AAC: MPEG-4 Audio.
AAC, which stands for Advanced Audio Coding, part of the MPEG-4 specification,
is a powerful, high-quality audio codec designed to compress audio files to
smaller sizes than MP3, while delivering a better quality.
Crystal clear sound at smaller file sizes.
According to Apple, expert listeners have judged AAC audio files compressed
at 128 kbps (stereo) to be virtually indistinguishable from the original
uncompressed audio source, whereas MP3 files at the same bitrate (taking
up the same amount of space on your disk) contain audible artifacts.
In general, AAC-encoded files sound as good as, or better than, MP3 files encoded
at the same or even a higher bit rate.
AAC takes full advantage of state-of-the-art signal processing technology from Dolby Laboratories and proves itself worthy of replacing MP3 as the new Internet audio standard.
For more information on AAC, you can visit the AAC website or Apple's AAC page.

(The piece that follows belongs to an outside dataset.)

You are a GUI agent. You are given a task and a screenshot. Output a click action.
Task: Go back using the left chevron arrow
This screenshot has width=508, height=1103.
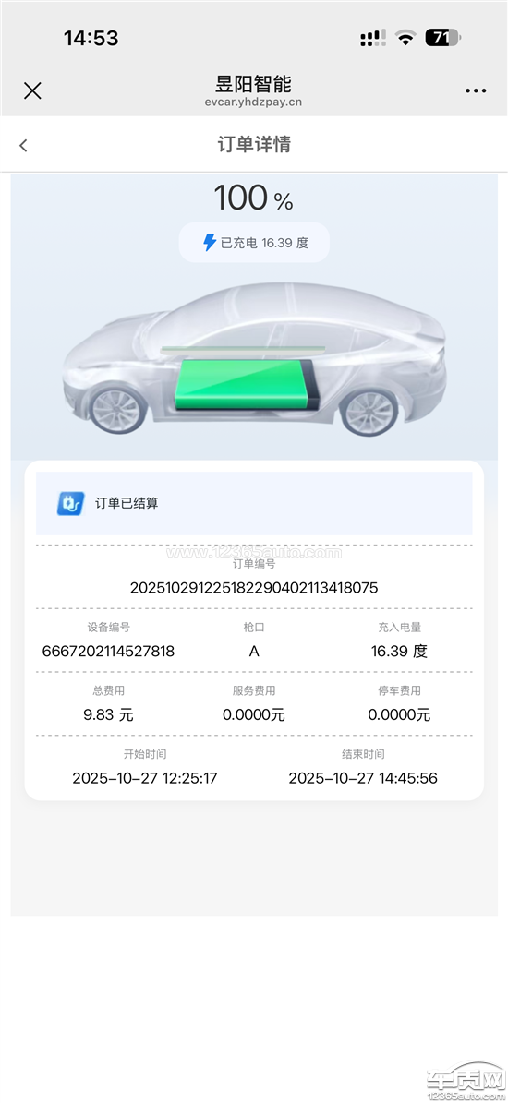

AAC, your Mac and your iPod.
AAC audio files are supported by iTunes 4 and the iPod. Make sure your
iPod is updated to software version 1.3 in order to enable playback of AAC audio files.
Better sounding.
Tests have been conducted in order to evaluate
the performance of AAC encoding. Of course, the quality of the
resulting sound depends on the bit rate being used and other details
such as the coder variant being used (Low Delay AAC, TwinVQ base
with AAC enhancement, etc.). On a subjective scale ranging from
1 (low quality, bad artifacts) to 5 (excellent quality), AAC audio
at 96 kbps resulted in a better and cleaner sound (score 4.4) than
MP3 at 128 kbps (score 4.1). You can read the entire paper on Telecom Italia Lab's web site.
RecordStoreReview has an interesting report on AAC vs. MP3 which you might want to read as well.
3GPP: audio on your cell phone too.
3GPP, also based on the MPEG-4 standard, encodes files at very low bitrates for sharing with 3G cell phones or streaming over low-bandwidth connections. But even desktop computer users can take advantage of 3GPP's high compression, for encoding speech in very small files.
For more information on 3GPP, read Apple's 3GPP page.
To encode audio and other media to 3GPP format, make sure you have installed QuickTime version 6.4 or later.